The lines from the start of the data through the line containing "You are a computer-use agent. This" are to be reproduced exactly, both ends included.

▸ Data extracts:
# # # # # # #

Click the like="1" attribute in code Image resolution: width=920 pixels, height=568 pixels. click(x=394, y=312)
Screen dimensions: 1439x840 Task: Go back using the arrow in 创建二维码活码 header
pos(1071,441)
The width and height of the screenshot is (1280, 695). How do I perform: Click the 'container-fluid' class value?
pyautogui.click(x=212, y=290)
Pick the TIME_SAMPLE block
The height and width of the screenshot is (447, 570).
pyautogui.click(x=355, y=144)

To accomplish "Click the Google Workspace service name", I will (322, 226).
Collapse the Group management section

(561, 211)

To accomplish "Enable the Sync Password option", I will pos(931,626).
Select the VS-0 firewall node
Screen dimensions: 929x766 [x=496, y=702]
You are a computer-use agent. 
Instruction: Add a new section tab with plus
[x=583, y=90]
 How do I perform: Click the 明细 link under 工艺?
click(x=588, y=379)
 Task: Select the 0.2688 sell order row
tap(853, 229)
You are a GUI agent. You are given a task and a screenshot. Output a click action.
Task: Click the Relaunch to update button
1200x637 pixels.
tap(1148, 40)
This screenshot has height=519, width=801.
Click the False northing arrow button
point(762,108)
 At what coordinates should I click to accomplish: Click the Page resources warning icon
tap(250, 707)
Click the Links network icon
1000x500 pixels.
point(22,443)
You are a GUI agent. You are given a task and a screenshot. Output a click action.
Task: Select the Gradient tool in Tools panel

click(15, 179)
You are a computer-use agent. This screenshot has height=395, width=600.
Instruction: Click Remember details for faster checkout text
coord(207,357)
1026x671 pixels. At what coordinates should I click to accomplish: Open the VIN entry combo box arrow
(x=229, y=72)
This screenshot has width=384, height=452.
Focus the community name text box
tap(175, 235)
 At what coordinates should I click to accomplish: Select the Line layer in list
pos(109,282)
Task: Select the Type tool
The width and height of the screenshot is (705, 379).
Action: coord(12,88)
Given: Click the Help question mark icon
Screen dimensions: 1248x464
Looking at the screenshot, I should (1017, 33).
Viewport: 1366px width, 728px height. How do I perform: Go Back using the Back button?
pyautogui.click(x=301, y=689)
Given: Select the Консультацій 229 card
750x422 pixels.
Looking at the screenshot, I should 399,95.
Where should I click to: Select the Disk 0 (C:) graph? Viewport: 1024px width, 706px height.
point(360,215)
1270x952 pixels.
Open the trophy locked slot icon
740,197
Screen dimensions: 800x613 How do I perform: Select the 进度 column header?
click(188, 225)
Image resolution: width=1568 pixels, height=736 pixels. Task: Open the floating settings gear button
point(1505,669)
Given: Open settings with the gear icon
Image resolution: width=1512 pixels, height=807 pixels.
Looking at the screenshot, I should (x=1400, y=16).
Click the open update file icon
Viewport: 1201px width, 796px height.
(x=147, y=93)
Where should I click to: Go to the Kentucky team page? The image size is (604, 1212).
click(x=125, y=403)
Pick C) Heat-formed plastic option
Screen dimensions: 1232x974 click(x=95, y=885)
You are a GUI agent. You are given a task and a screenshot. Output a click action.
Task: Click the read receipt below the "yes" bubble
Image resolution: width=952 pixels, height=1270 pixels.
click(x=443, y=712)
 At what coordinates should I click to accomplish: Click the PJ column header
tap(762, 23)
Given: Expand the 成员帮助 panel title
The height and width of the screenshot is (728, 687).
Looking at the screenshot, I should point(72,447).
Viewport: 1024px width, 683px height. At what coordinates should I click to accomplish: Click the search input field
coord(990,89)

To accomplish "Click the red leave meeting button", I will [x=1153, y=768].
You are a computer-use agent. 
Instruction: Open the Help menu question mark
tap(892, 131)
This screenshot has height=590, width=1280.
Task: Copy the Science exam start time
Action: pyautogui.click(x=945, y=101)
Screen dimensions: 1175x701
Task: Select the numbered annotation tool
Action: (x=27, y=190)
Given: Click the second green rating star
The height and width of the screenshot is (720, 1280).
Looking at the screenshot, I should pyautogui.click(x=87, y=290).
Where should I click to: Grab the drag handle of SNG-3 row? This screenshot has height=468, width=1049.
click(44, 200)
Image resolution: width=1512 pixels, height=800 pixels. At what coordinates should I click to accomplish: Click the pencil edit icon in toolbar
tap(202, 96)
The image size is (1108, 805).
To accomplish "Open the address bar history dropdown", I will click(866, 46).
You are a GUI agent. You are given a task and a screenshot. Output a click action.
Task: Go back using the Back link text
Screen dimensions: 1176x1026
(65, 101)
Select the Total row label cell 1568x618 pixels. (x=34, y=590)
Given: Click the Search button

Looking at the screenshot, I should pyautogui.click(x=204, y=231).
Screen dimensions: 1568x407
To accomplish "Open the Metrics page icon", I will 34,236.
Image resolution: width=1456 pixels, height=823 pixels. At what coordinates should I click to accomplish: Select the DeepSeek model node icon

# # # # # # #

▸ Result:
Click the like="1" attribute in code Image resolution: width=920 pixels, height=568 pixels. click(x=394, y=312)
Screen dimensions: 1439x840 Task: Go back using the arrow in 创建二维码活码 header
pos(1071,441)
The width and height of the screenshot is (1280, 695). How do I perform: Click the 'container-fluid' class value?
pyautogui.click(x=212, y=290)
Pick the TIME_SAMPLE block
The height and width of the screenshot is (447, 570).
pyautogui.click(x=355, y=144)

To accomplish "Click the Google Workspace service name", I will (322, 226).
Collapse the Group management section

(561, 211)

To accomplish "Enable the Sync Password option", I will pos(931,626).
Select the VS-0 firewall node
Screen dimensions: 929x766 [x=496, y=702]
You are a computer-use agent. 
Instruction: Add a new section tab with plus
[x=583, y=90]
 How do I perform: Click the 明细 link under 工艺?
click(x=588, y=379)
 Task: Select the 0.2688 sell order row
tap(853, 229)
You are a GUI agent. You are given a task and a screenshot. Output a click action.
Task: Click the Relaunch to update button
1200x637 pixels.
tap(1148, 40)
This screenshot has height=519, width=801.
Click the False northing arrow button
point(762,108)
 At what coordinates should I click to accomplish: Click the Page resources warning icon
tap(250, 707)
Click the Links network icon
1000x500 pixels.
point(22,443)
You are a GUI agent. You are given a task and a screenshot. Output a click action.
Task: Select the Gradient tool in Tools panel

click(15, 179)
You are a computer-use agent. This screenshot has height=395, width=600.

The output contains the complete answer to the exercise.